The other sensing material is hematite α-Fe2O3. These particles have been produced with microwave thermohydrolysis by the authors.[25] The XRD results demonstrated that the only phase obtained during the synthesis is pure hematite α-Fe2O3. Three morphologies have been chosen: pseudocube, rhombohedra, and spindle. The pseudocube terminology is due to a few degrees difference in the polyhedron angles with respect to those of a perfect cube (86 and 94° instead of 90°). The rhombohedra shape is perfectly faceted, whereas spindle particles have an aspect ratio of 10. The chosen sample has a specific area close to 50 m2·g–1, allowing the study of morphological effects on gas sensing properties, regardless of the size effects. All morphology analyses have been made with scanning electron microscopy (JEOL JSM-7600F) and transmission electron microscopy (JEOL JEM-2100, LaB6).

The deposition process is also a key factor for the sensor response.[14] The TiO2 sensitive layer is deposited according to a typical procedure where 1.5 g of TiO2 P25 is properly dispersed in 5 mL of aqueous solution of polyethylene glycol 20k, acetyl acetone, and Triton X-100. Then, one drop from this solution is applied on the sensor surface and spread following a “doctor blade”[26] protocol. The coated area is controlled with a mask and its thickness is evaluated to 25 ± 3 μm by mechanical profilometry. After the deposition process, the sensor is placed in a ventilated oven (40 °C) to remove the water and acetyl acetone. The polyethylene glycol 20k plays the role of binder. The sensing material is the major constituent of the film (up to 95%). This protocol leads to robust films that can be reproduced in thickness. Consequently, it is not necessary to carry out thermal densification treatments. In any case, these heat treatments would damage the microwave circuit and will induce growing of particle size. As part of frequency applications, it is important to know the dielectric properties of the sensitive layer inducing variation of S parameters of sensor. However, they are highly correlated to the deposit process conditions (annealing, spin coating...) and the particle morphology.[26]

Previous permittivity investigations were conducted, indicating that relative permittivity of this TiO2 superstrate (in electromagnetic propagation approach, i.e., sensitive material) is around 6.4 ± 0.1,[6] whereas the hematite superstrate is close to the substrate.

The dielectric permittivity of the sensitive material is obtained by the reverse-fitting process.

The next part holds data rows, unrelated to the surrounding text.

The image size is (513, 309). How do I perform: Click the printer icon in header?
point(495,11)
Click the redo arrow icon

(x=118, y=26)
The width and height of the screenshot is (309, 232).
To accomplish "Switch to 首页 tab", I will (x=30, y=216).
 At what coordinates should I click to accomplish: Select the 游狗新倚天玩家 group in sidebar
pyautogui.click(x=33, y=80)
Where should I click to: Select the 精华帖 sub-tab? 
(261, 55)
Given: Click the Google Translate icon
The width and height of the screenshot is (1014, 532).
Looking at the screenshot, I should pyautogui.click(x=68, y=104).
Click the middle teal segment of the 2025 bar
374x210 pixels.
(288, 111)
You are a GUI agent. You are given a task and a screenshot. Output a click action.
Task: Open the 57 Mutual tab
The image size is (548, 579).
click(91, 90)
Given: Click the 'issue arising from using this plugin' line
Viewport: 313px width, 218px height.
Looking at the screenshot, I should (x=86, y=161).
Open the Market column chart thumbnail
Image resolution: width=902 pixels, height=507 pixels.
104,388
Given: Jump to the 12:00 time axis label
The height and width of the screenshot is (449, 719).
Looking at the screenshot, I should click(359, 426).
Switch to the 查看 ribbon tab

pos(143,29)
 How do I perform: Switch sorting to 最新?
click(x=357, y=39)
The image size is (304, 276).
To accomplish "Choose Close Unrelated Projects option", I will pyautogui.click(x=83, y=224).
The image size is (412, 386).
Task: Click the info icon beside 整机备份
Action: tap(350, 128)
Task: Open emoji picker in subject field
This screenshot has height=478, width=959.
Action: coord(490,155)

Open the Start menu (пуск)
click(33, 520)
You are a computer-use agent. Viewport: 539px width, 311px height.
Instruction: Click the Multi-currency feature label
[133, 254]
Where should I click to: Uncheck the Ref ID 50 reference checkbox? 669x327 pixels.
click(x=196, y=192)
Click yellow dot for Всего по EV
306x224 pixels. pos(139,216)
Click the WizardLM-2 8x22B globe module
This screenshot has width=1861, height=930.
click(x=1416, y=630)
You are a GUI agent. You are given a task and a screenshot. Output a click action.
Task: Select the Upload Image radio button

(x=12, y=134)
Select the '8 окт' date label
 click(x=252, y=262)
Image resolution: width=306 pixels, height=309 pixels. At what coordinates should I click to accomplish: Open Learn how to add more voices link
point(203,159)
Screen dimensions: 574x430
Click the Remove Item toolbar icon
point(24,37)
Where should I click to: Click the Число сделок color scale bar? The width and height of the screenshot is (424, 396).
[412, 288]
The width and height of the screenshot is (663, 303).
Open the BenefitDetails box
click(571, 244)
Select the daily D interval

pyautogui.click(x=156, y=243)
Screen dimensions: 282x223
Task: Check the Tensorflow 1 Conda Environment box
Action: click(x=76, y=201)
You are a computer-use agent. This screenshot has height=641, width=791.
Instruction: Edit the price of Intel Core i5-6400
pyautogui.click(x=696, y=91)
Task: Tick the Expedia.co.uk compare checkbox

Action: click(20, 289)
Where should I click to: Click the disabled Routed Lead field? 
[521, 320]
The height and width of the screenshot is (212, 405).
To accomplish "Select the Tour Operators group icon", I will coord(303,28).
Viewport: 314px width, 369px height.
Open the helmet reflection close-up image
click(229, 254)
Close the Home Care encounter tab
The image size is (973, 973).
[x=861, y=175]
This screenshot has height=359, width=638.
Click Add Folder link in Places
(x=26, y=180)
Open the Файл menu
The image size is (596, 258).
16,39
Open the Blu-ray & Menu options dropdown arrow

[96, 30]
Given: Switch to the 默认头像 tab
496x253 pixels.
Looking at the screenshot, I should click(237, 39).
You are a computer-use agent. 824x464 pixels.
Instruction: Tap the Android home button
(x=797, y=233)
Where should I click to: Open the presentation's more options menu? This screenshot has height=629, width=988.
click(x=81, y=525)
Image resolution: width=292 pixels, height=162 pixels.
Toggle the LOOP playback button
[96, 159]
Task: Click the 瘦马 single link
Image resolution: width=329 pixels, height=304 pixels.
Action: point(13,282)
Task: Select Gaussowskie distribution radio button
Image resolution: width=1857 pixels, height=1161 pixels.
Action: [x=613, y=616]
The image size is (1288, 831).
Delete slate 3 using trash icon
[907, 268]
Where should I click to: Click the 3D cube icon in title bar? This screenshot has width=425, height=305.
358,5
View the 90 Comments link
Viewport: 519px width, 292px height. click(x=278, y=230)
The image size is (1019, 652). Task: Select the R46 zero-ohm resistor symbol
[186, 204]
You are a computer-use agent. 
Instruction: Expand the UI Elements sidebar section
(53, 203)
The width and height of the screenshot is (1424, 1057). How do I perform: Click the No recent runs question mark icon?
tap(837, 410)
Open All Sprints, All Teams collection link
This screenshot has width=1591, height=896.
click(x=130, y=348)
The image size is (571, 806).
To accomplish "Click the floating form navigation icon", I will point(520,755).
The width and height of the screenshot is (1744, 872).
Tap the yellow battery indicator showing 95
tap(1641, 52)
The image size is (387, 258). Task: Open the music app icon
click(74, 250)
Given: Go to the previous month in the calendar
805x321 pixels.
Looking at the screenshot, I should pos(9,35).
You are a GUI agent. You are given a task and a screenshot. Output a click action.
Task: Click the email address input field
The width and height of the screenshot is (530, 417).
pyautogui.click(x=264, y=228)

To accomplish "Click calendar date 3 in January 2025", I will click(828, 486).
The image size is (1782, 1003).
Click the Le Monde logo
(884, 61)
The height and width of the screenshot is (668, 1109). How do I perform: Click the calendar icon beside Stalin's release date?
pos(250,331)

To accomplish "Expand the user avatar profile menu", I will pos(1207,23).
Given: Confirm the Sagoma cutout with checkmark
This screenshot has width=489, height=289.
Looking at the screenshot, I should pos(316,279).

This process consists to determine the value of permittivity by recurrent CST simulation to result the same S parameters of the real sensor. The sensing material is a composite material based on TIO2 and its associated binder. Thus, the estimated permittivity differs from the value of crystal oxide. In the case of the PcCo, the value is consistent with Soliman et al.[20] The TiO2 estimation is close to the value of permittivity of a mix of TIO2 and polymer as depicted by Mc Carthy et al.[22] The hematite value of the permittivity is consistent with the ref (22). The PcCo[20] and the used polymer present few loss tangent of dielectric permittivity. For the metal oxides, estimation of loss tangent is close to 0.1–0.3 and affects the signal magnitude specifically.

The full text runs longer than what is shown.